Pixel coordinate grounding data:
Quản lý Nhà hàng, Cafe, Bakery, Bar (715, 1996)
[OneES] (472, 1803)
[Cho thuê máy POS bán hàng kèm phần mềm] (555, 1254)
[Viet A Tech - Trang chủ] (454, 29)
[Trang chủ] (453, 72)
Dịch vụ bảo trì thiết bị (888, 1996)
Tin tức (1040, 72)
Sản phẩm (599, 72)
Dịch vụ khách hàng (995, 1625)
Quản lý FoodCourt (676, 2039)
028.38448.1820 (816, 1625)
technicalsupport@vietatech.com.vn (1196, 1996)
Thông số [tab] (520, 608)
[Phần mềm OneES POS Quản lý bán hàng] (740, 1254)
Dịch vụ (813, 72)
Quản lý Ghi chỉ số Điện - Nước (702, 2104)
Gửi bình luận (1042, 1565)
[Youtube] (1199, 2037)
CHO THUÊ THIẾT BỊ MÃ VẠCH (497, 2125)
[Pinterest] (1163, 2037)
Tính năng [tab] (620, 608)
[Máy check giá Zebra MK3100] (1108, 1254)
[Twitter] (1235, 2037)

## DESCRIPTION OF THE TASK
Take the records above and return them exactly as written.

## RESULT OF THIS EXERCISE
Quản lý Nhà hàng, Cafe, Bakery, Bar (715, 1996)
[OneES] (472, 1803)
[Cho thuê máy POS bán hàng kèm phần mềm] (555, 1254)
[Viet A Tech - Trang chủ] (454, 29)
[Trang chủ] (453, 72)
Dịch vụ bảo trì thiết bị (888, 1996)
Tin tức (1040, 72)
Sản phẩm (599, 72)
Dịch vụ khách hàng (995, 1625)
Quản lý FoodCourt (676, 2039)
028.38448.1820 (816, 1625)
technicalsupport@vietatech.com.vn (1196, 1996)
Thông số [tab] (520, 608)
[Phần mềm OneES POS Quản lý bán hàng] (740, 1254)
Dịch vụ (813, 72)
Quản lý Ghi chỉ số Điện - Nước (702, 2104)
Gửi bình luận (1042, 1565)
[Youtube] (1199, 2037)
CHO THUÊ THIẾT BỊ MÃ VẠCH (497, 2125)
[Pinterest] (1163, 2037)
Tính năng [tab] (620, 608)
[Máy check giá Zebra MK3100] (1108, 1254)
[Twitter] (1235, 2037)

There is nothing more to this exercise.